Meta learning approaches to few-shot classification are computationally efficient at test time, requiring just a few optimization steps or single forward pass to learn a new task, but they remain highly memory-intensive to train. This limitation arises because a task's entire support set, which can contain up to 1000 images, must be processed before an optimization step can be taken. Harnessing the performance gains offered by large images thus requires either parallelizing the meta-learner across multiple GPUs, which may not be available, or trade-offs between task and image size when memory constraints apply. We improve on both options by proposing LITE, a general and memory efficient episodic training scheme that enables meta-training on large tasks composed of large images on a single GPU. We achieve this by observing that the gradients for a task can be decomposed into a sum of gradients over the task's training images.

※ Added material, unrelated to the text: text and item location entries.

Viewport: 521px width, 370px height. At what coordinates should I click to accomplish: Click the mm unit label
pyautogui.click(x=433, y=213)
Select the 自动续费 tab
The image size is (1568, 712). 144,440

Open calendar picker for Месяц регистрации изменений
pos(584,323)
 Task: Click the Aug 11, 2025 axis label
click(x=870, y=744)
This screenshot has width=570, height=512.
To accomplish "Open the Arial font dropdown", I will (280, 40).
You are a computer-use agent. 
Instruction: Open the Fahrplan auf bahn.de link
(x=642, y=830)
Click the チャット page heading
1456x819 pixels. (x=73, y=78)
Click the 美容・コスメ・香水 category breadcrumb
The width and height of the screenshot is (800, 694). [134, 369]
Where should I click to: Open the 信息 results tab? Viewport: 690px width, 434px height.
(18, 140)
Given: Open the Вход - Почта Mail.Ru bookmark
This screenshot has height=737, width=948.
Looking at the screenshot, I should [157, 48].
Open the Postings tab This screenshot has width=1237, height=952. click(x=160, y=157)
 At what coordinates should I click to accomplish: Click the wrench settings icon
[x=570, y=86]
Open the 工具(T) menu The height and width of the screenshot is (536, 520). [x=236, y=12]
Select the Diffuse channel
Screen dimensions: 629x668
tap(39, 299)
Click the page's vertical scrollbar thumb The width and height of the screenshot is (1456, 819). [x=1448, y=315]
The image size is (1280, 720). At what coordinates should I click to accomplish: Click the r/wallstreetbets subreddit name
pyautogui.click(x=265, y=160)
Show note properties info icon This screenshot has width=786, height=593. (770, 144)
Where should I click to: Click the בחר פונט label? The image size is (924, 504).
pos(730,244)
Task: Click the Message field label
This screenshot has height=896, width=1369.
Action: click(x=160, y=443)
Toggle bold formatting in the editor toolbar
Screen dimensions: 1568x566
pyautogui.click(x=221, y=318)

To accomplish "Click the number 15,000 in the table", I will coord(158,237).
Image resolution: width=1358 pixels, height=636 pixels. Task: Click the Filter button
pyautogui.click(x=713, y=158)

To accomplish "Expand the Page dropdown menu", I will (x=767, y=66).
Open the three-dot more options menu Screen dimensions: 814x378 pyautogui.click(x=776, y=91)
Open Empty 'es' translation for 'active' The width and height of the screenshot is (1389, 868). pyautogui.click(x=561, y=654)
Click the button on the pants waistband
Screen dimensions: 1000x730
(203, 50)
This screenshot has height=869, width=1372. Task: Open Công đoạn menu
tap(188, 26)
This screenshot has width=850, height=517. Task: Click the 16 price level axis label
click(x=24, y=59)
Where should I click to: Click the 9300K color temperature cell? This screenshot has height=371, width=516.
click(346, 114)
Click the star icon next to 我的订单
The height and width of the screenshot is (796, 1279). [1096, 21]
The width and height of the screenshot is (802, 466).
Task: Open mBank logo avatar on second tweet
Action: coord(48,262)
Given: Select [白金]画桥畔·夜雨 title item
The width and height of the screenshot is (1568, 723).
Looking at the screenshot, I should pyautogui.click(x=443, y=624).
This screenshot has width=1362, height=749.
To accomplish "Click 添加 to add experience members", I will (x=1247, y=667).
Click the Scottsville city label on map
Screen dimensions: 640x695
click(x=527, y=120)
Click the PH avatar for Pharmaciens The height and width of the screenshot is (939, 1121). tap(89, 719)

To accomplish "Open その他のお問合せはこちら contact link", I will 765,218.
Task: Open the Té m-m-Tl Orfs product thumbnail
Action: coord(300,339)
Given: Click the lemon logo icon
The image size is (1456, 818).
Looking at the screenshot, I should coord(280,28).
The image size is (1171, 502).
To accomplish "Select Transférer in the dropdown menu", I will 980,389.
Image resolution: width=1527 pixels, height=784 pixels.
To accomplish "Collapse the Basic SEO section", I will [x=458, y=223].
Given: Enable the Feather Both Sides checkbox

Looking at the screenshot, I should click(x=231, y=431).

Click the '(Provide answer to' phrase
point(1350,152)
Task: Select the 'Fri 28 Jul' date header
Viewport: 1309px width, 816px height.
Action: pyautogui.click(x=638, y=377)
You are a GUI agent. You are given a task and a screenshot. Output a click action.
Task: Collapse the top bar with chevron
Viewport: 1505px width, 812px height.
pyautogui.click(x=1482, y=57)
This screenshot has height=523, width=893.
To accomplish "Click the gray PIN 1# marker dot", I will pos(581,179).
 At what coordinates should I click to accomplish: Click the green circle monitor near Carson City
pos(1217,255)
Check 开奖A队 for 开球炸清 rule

This enables us to perform a forward pass on a task's entire training set but realize significant memory savings by back-propagating only a random subset of these images which we show is an unbiased approximation of the full gradient. We use LITE to train meta-learners and demonstrate new state-of-the-art accuracy on the real-world ORBIT benchmark and 3 of the 4 parts of the challenging VTAB+MD benchmark relative to leading meta-learners. LITE also enables meta-learners to be competitive with transfer learning approaches but at a fraction of the test-time computational cost, thus serving as a counterpoint to the recent narrative that transfer learning is all you need for few-shot classification.

ICML Conference 2020 Conference Paper

TaskNorm: Rethinking Batch Normalization for Meta-Learning

  • John Bronskill
  • Jonathan Gordon 0003
  • James Requeima
  • Sebastian Nowozin
  • Richard E. Turner

Modern meta-learning approaches for image classification rely on increasingly deep networks to achieve state-of-the-art performance, making batch normalization an essential component of meta-learning pipelines. However, the hierarchical nature of the meta-learning setting presents several challenges that can render conventional batch normalization ineffective, giving rise to the need to rethink normalization in this setting. We evaluate a range of approaches to batch normalization for meta-learning scenarios, and develop a novel approach that we call TaskNorm. Experiments on fourteen datasets demonstrate that the choice of batch normalization has a dramatic effect on both classification accuracy and training time for both gradient based- and gradient-free meta-learning approaches. Importantly, TaskNorm is found to consistently improve performance. Finally, we provide a set of best practices for normalization that will allow fair comparison of meta-learning algorithms.

NeurIPS Conference 2019 Conference Paper

Fast and Flexible Multi-Task Classification using Conditional Neural Adaptive Processes

  • James Requeima
  • Jonathan Gordon
  • John Bronskill
  • Sebastian Nowozin
  • Richard Turner

The goal of this paper is to design image classification systems that, after an initial multi-task training phase, can automatically adapt to new tasks encountered at test time. We introduce a conditional neural process based approach to the multi-task classification setting for this purpose, and establish connections to the meta- and few-shot learning literature. The resulting approach, called CNAPs, comprises a classifier whose parameters are modulated by an adaptation network that takes the current task's dataset as input. We demonstrate that CNAPs achieves state-of-the-art results on the challenging Meta-Dataset benchmark indicating high-quality transfer-learning. We show that the approach is robust, avoiding both over-fitting in low-shot regimes and under-fitting in high-shot regimes. Timing experiments reveal that CNAPs is computationally efficient at test-time as it does not involve gradient based adaptation. Finally, we show that trained models are immediately deployable to continual learning and active learning where they can outperform existing approaches that do not leverage transfer learning.